▶ [Record excerpts]:
----------------

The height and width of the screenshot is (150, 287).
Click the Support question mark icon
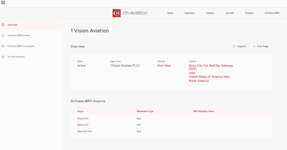pyautogui.click(x=234, y=46)
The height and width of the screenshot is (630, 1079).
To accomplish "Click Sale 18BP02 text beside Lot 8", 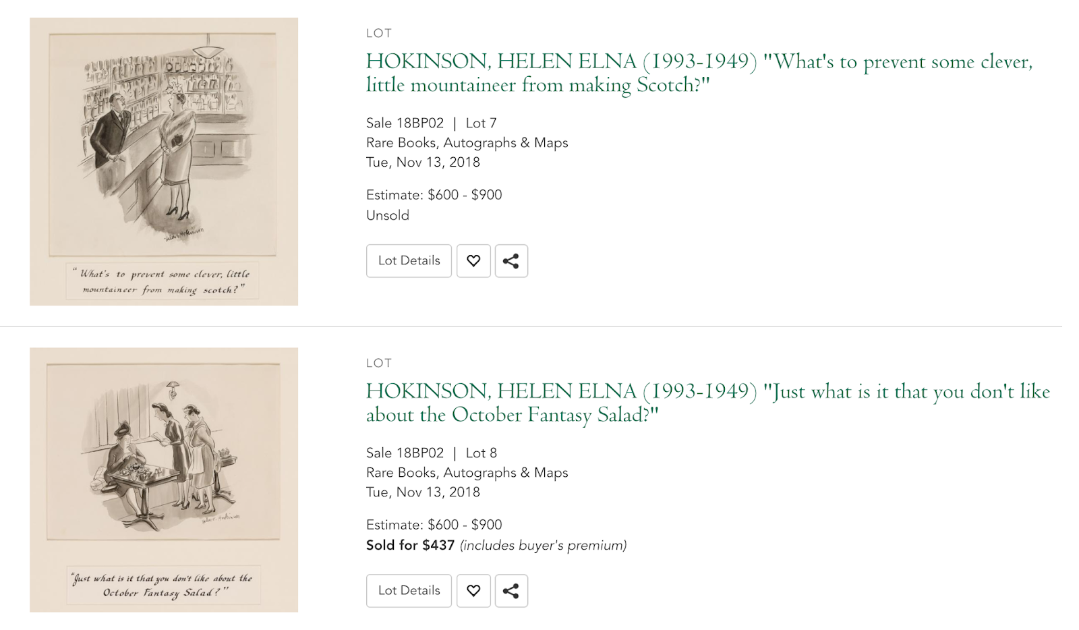I will pyautogui.click(x=405, y=453).
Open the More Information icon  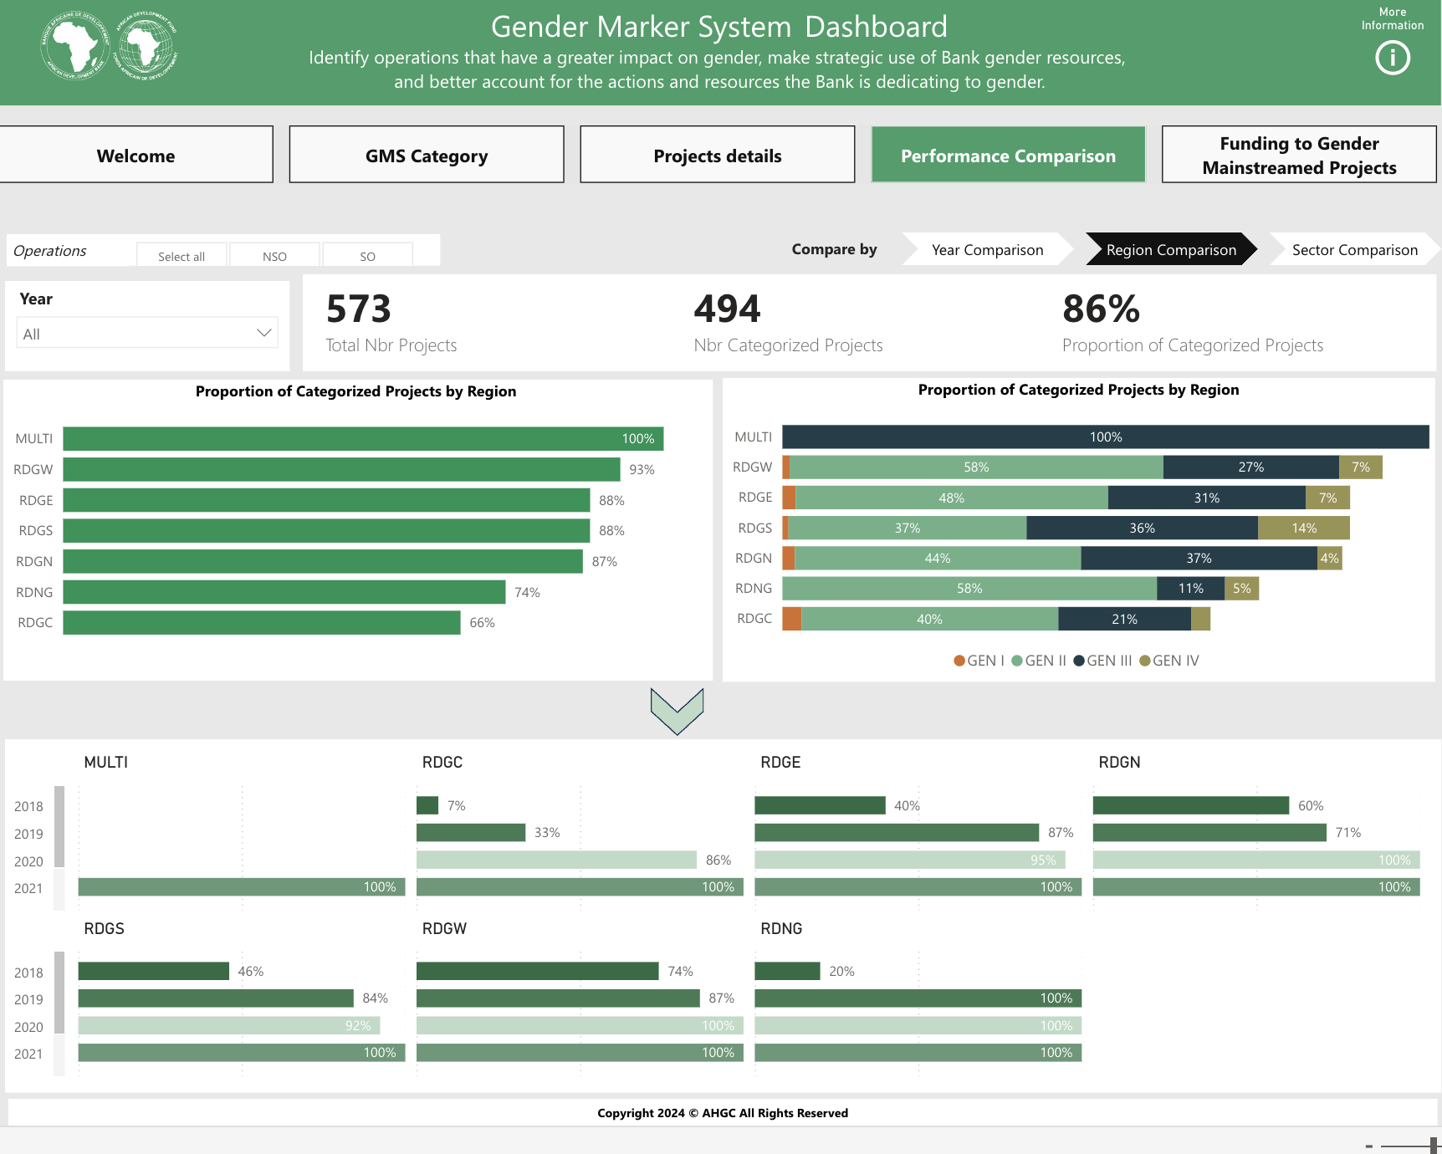click(x=1392, y=58)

----------------

▶ [Directions for this task]: Pick out every line of the material that contains the string "screenshot".

▶ [Task solution]:
The height and width of the screenshot is (150, 287).
The height and width of the screenshot is (630, 1079).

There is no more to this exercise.